When you reach the line with "You are a GUI agent. The screenshot is 2560×1440." in the data below, begin printing lines exactly, and stop once the line with "[بحث] (8, 9)" has been printed.

START Supplied material

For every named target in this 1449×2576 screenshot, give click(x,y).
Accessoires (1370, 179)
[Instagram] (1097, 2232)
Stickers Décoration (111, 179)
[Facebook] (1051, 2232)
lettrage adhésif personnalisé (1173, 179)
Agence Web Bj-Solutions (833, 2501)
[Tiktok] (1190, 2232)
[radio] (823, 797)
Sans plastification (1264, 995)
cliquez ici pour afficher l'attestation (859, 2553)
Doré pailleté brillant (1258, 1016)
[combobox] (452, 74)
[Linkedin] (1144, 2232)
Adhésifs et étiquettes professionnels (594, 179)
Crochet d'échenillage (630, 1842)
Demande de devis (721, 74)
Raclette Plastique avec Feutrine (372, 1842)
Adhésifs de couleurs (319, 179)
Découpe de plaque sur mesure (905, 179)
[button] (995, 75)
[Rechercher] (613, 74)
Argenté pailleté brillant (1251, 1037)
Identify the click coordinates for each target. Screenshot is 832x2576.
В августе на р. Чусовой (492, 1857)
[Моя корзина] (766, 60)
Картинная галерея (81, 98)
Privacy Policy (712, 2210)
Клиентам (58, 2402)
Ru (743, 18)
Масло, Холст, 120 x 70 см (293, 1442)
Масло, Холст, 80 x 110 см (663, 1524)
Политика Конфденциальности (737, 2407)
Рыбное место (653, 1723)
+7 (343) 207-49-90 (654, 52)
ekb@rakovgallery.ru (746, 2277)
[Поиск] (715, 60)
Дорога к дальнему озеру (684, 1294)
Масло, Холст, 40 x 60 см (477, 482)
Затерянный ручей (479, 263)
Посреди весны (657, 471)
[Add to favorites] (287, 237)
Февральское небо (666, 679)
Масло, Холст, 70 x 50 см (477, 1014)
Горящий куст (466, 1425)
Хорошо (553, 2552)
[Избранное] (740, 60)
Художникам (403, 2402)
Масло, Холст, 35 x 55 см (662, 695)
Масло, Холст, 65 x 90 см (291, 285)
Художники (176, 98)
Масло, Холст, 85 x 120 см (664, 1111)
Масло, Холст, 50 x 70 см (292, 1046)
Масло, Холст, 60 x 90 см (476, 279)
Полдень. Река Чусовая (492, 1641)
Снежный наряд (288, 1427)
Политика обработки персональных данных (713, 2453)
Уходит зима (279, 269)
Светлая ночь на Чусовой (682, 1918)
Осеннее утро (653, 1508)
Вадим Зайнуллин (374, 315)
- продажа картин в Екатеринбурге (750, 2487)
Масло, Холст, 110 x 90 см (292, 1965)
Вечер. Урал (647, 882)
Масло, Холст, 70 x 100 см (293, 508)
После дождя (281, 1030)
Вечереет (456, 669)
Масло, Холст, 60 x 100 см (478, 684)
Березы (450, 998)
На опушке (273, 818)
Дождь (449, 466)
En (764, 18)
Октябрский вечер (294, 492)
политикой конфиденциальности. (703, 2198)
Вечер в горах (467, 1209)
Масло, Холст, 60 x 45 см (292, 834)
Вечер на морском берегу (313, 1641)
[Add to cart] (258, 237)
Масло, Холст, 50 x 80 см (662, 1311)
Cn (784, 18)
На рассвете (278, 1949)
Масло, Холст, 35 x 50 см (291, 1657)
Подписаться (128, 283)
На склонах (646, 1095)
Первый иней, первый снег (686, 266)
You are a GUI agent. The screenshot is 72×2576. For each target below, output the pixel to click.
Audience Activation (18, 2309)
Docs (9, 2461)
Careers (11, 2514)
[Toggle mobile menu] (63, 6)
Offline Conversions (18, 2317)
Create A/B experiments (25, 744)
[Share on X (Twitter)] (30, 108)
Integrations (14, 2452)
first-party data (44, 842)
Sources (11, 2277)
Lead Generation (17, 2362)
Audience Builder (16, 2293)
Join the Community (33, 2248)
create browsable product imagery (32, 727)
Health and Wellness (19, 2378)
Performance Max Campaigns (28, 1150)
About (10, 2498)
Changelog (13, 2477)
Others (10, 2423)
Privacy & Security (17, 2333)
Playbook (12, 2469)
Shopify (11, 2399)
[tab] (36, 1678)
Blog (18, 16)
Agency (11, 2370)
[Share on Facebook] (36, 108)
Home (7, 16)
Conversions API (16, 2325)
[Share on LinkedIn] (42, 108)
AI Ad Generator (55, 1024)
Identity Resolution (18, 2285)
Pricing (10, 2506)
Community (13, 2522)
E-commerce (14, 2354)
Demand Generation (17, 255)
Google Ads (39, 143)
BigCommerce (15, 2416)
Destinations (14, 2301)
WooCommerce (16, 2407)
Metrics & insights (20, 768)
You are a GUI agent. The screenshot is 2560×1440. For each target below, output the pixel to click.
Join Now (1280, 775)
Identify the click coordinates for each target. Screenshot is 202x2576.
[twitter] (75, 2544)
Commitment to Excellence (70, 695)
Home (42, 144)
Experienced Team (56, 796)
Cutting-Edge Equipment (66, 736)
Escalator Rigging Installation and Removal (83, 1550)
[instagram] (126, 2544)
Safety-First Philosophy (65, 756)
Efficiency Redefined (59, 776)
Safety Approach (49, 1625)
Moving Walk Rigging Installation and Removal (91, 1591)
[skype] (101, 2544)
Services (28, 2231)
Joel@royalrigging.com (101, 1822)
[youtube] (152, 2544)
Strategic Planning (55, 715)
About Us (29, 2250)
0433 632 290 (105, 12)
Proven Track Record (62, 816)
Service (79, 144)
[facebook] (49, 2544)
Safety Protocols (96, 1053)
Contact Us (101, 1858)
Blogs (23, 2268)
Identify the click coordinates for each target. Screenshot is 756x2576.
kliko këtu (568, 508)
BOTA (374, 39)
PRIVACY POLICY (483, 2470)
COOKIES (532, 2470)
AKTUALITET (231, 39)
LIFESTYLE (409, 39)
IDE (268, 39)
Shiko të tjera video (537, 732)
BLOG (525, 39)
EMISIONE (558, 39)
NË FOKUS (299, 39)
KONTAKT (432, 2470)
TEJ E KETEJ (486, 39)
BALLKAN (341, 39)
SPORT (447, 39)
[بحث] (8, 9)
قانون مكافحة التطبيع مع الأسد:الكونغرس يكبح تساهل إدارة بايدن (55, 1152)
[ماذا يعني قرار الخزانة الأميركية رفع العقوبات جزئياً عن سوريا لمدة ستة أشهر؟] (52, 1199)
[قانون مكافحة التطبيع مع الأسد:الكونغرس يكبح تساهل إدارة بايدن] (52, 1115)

END Supplied material

> **Answer to the exercise**:
You are a GUI agent. The screenshot is 2560×1440. For each target below, output the pixel to click.
Join Now (1280, 775)
Identify the click coordinates for each target. Screenshot is 202x2576.
[twitter] (75, 2544)
Commitment to Excellence (70, 695)
Home (42, 144)
Experienced Team (56, 796)
Cutting-Edge Equipment (66, 736)
Escalator Rigging Installation and Removal (83, 1550)
[instagram] (126, 2544)
Safety-First Philosophy (65, 756)
Efficiency Redefined (59, 776)
Safety Approach (49, 1625)
Moving Walk Rigging Installation and Removal (91, 1591)
[skype] (101, 2544)
Services (28, 2231)
Joel@royalrigging.com (101, 1822)
[youtube] (152, 2544)
Strategic Planning (55, 715)
About Us (29, 2250)
0433 632 290 (105, 12)
Proven Track Record (62, 816)
Service (79, 144)
[facebook] (49, 2544)
Safety Protocols (96, 1053)
Contact Us (101, 1858)
Blogs (23, 2268)
Identify the click coordinates for each target. Screenshot is 756x2576.
kliko këtu (568, 508)
BOTA (374, 39)
PRIVACY POLICY (483, 2470)
COOKIES (532, 2470)
AKTUALITET (231, 39)
LIFESTYLE (409, 39)
IDE (268, 39)
Shiko të tjera video (537, 732)
BLOG (525, 39)
EMISIONE (558, 39)
NË FOKUS (299, 39)
KONTAKT (432, 2470)
TEJ E KETEJ (486, 39)
BALLKAN (341, 39)
SPORT (447, 39)
[بحث] (8, 9)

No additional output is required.